Un sistema que le dejó expuesto

La crítica no se queda solo en el resultado. Sobre el césped se vio a un Frenkie incómodo, rodeado de camisetas marroquíes, obligado a recibir de espaldas y sin líneas claras de pase hacia adelante. La Oranje jugó con pocos hombres por dentro ante un rival que precisamente domina esa zona. El resultado fue previsible: falta de control, inferioridad numérica y un ritmo de partido dictado por Marruecos.

De Jong no estuvo fino. Erró decisiones, abusó del pase seguro y no consiguió imponer su habitual calma en la salida. Pero el contexto tampoco le ayudó. Sin apoyos cercanos, sin una estructura que protegiera sus virtudes, su fútbol se volvió plano.

El analista Jan Mulder apuntó precisamente a esa versión rebajada del jugador del Barça:

“Fue demasiado cauteloso, solo vi pases horizontales”.

Cuando Frenkie se convierte en un centrocampista que juega a lo ancho y no rompe líneas, la selección pierde una de sus principales armas para avanzar metros con balón controlado.

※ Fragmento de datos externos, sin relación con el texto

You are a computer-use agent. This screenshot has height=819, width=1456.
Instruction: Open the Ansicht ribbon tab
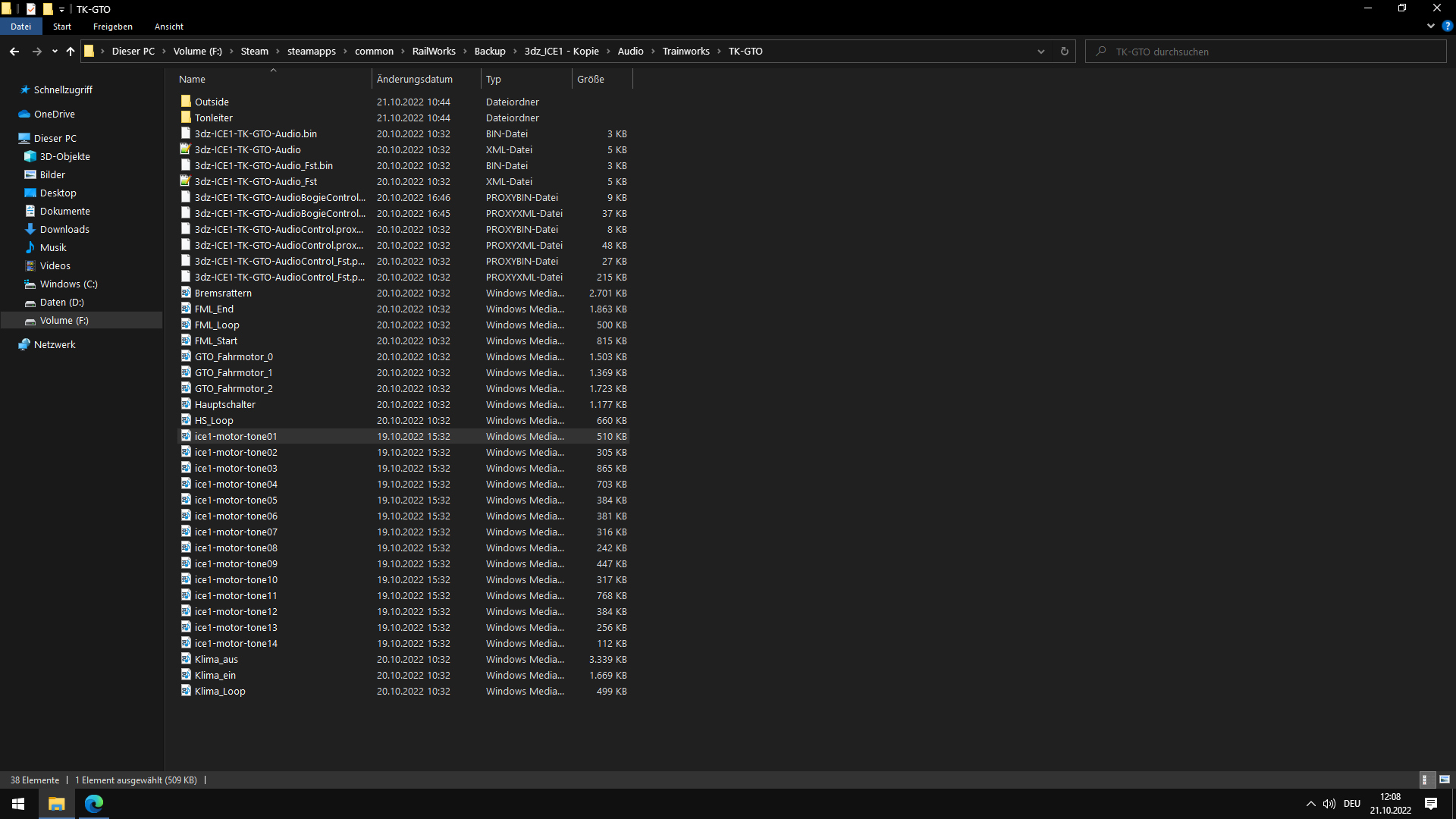coord(168,27)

Un mal partido no borra a un líder

La derrota ante Marruecos no define la carrera de De Jong ni su peso en la Oranje. Tampoco cambia la percepción que se tiene de él en el Barcelona. En el club azulgrana conocen de sobra lo que aporta: conducción para superar presiones, temple bajo acoso, capacidad para progresar y conectar la defensa con el ataque.

Durante la fase de grupos, Frenkie había estado a un nivel sobresaliente, guiando a Países Bajos con personalidad y claridad en la circulación. Frente a Marruecos, en cambio, se encontró sobrepasado por un centro del campo que le ahogó y un plan que le dejó demasiado solo.

El Mundial se le cierra con sabor amargo, señalado por voces de peso en su país. Pero un mal partido de eliminación directa no borra lo que es ni lo que representa. La cuestión, de cara al futuro, es otra: ¿aprenderá la Oranje a construir un sistema que potencie a su mejor centrocampista en lugar de exponerlo?